From experiencing to strategising fantasies 

Being unable to separate the fantasy situation from the objective situation, would mean experiencing high levels anxiety and a heightened sense of threat or danger when dealing with Black people and thus rendering an escalation in the real or objective situation much more likely. It then becomes relatively easy to formulate how the reality of the interaction, particularly in the most anxiety prone officers, may quickly become fantasised to the point where in the eyes of the officer, he/she may be dealing with a devil like creature. It must be noted that the escalation of such situations would require BOTH anxiety AND unacknowledged or disowned racist fantasies. 
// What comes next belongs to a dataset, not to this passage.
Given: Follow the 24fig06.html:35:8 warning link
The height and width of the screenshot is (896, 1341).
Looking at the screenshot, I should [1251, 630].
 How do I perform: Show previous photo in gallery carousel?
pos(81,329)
The potentially litigious and inflammatory context within which Police killings of Black people must be examined and investigated, the possible consequences of any finding of negligence, incompetence or premeditation add another layer of complexity.  The blurring between reality and fantasy may then become strategised. So, it is likely that even if/when officers become able to objectively appraise the circumstances of their actions, assuming some do eventually become able to establish a firmer boundary between what happened in their imagination and what happened in the real world, that more problematic defences may be used by the officers and/or their representatives to ensure officers are not indicted or not found guilty, if indicted.
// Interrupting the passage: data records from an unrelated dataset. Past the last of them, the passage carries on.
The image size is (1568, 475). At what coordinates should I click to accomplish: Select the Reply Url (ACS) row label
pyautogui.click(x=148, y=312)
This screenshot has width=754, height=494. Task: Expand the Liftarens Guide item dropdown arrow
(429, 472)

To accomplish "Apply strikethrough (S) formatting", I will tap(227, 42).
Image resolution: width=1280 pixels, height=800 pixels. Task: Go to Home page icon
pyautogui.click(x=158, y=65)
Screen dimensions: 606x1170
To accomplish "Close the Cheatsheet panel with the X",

To discharge psychic anxiety and, protect  officers and police forces’ positions, at best, cliches and negative stereotypes are used to defend the police’s actions.  Often, character assassination is employed to help reduce both the public and jurors ’empathy and compassion for the victim. At worse, victims continue to be dehumanised and depersonalised so that the fantasy of their monster-like appearance and demeanour is actively exploited.  One may argue, jurors’ racist imagination is now intentionally evoked and that they are actively invited to collude with the fantasy, unconsciously. Of course such collusion can only occur if jurors themselves hold fantasised (and racist) notions about black people. A process of collective splitting and projection may be envisaged. The Black victim can no longer be appraised for what/who they are, instead they become a representation of projected aspects of jurors, the police officer(s) involved and an amalgam of their fantasies. Though this article may make for gloomy reading, I do believe, this analytical take on police violence against Black people brings with it the possibly of addressing those pre-verbal dimensions of policing. I am hoping to do so in the second part of this post. 

* I am mainly making reference to the US since Black deaths at the hands of the police is more frequent there and, relevant cases and their details are more freely available.